Estrogen receptor β mediates the feedback loop between 17β-Estradiol and CYP19A1, which controls transcriptomic stability, inhibits granulosa cell apoptosis, induces oocyte maturation and influences sow fertility

17β-Estradiol (E2), secreted by granulosa cells (GCs), is essential for ovarian development and female fertility. However, its action mechanism and synthetic regulation remain elusive. Here, functional analysis showed that E2, highly synthesized in dominant follicles, effectively inhibited GC Apoptosis. RNA-seq revealed that the impact of E2 was at a transcriptome-wide scale, and 1326 estrogen responsive elements (EREs) were identified in the promoter of 72.8 % (653/897) of the differentially expressed genes. ChIP assays showed that Estrogen receptor β (ERβ) mediated the regulation of E2 on transcriptome in a transcription factor activity-dependent manner. Furthermore, a novel anti-apoptotic feedback regulatory loop, E2/ERβ/CYP19A1, was identified. Specifically, E2 activates ERβ, which induces CYP19A1 transcription by directly binding to its promoter.

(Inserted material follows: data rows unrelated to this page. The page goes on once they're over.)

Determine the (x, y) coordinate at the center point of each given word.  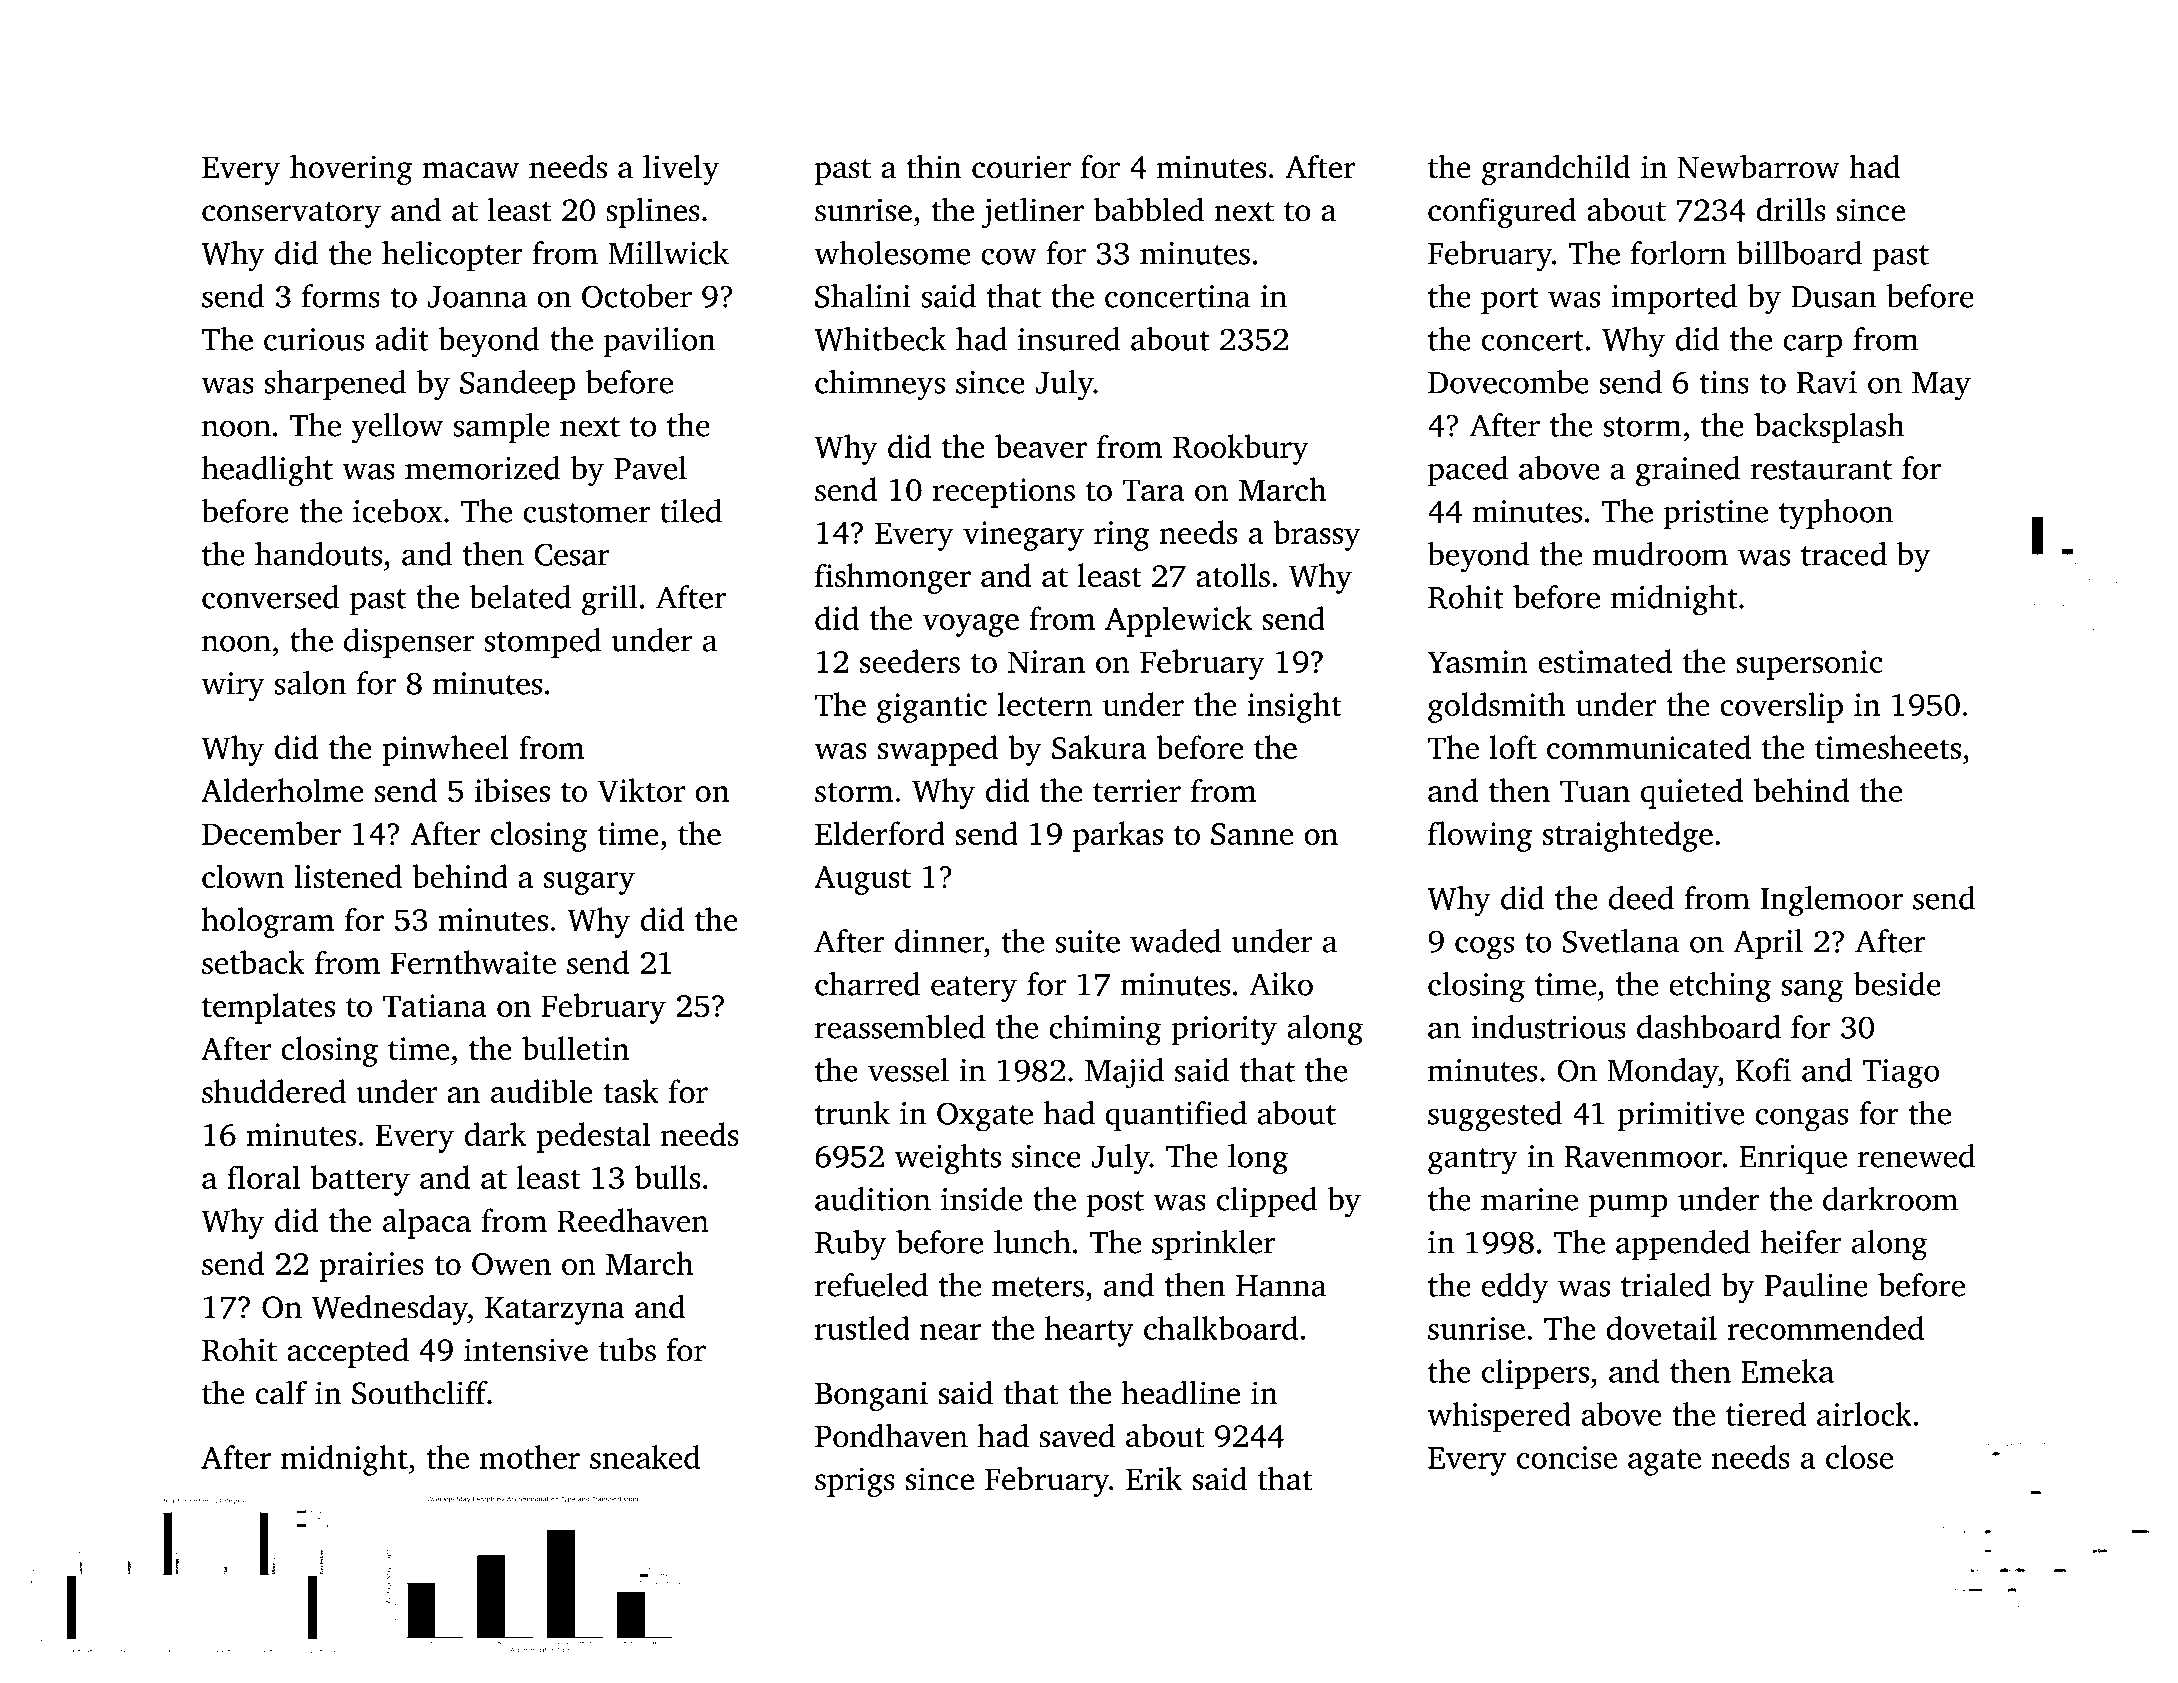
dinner (939, 941)
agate (1664, 1462)
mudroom (1660, 554)
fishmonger (893, 578)
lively (681, 169)
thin (934, 166)
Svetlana (1621, 941)
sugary (589, 883)
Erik (1154, 1478)
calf (281, 1392)
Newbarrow (1759, 166)
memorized (483, 468)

Notably, ESR2 c.949G > A, a missense SNV associated with sow reproductive traits, affects cumulus expansion and oocyte maturation, with A being the favourable allele. Mechanistically, it causes p.V317M substitution, which locates in the ligand binding domain of ERβ and influences its sensitivity to E2. Our findings highlight the critical role of ERβ in mediating the feedback regulation and anti-apoptotic function of E2 in GCs, and its feasibility as a candidate causal gene for sow fertility, providing valuable clues for steroid hormone regulation and female fertility improvement.

E2-CYP19A1 feedback loop; ERβ; GC apoptosis; Reproductive traits; Single nucleotide polymorphism.